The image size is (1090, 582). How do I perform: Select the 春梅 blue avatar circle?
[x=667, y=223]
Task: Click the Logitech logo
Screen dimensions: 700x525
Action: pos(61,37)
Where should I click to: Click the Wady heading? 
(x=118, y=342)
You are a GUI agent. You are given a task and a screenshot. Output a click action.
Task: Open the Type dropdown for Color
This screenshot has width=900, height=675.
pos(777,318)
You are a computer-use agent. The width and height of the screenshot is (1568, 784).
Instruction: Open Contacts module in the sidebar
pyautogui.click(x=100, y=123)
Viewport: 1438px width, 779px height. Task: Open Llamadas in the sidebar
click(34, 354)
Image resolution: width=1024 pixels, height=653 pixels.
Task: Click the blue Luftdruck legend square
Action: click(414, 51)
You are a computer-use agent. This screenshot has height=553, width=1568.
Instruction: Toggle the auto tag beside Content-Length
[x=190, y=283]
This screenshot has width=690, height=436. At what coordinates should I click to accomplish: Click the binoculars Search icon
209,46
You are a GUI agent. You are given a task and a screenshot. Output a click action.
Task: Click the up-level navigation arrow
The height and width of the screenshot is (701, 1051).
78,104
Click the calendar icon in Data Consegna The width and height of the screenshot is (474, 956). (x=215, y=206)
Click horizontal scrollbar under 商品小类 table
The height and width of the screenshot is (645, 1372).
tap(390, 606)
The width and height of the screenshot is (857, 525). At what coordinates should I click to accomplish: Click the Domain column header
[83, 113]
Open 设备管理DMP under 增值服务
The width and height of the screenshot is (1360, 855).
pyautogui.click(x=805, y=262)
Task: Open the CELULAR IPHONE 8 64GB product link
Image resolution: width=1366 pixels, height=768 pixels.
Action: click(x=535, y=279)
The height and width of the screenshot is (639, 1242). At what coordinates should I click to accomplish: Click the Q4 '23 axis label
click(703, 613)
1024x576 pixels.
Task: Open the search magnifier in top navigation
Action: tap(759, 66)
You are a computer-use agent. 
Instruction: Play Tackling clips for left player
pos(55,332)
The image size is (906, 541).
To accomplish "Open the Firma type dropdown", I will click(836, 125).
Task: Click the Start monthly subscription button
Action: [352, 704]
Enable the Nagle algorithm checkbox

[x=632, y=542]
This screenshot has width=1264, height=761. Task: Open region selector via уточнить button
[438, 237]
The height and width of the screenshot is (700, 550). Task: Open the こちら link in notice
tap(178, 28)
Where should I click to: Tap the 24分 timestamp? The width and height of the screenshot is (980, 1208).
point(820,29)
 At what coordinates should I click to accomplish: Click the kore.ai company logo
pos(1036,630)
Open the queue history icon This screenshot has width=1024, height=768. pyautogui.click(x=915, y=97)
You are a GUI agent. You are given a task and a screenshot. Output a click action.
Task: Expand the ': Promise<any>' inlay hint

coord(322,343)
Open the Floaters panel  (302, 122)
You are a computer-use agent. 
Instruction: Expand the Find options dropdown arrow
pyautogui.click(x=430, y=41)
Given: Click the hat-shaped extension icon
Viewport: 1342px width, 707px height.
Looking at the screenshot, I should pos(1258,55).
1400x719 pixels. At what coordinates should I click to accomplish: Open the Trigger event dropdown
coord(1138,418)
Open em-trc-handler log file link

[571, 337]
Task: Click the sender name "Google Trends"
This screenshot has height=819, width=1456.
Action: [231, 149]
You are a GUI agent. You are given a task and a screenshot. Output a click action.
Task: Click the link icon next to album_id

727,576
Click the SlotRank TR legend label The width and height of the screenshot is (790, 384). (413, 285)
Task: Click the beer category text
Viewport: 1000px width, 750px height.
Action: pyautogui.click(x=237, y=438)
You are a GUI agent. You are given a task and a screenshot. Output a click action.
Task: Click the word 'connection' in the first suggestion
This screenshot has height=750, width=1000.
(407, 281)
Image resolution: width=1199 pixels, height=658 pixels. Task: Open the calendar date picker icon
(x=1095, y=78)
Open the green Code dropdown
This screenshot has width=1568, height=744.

PROBLEM
Wherever the word "computer" shows up in the material, copy the line it is on.

YOUR RESPONSE
You are a computer-use agent. The width and height of the screenshot is (1568, 784).
You are a computer-use agent. This screenshot has height=553, width=1568.
You are a computer-use agent. 
You are a computer-use agent. 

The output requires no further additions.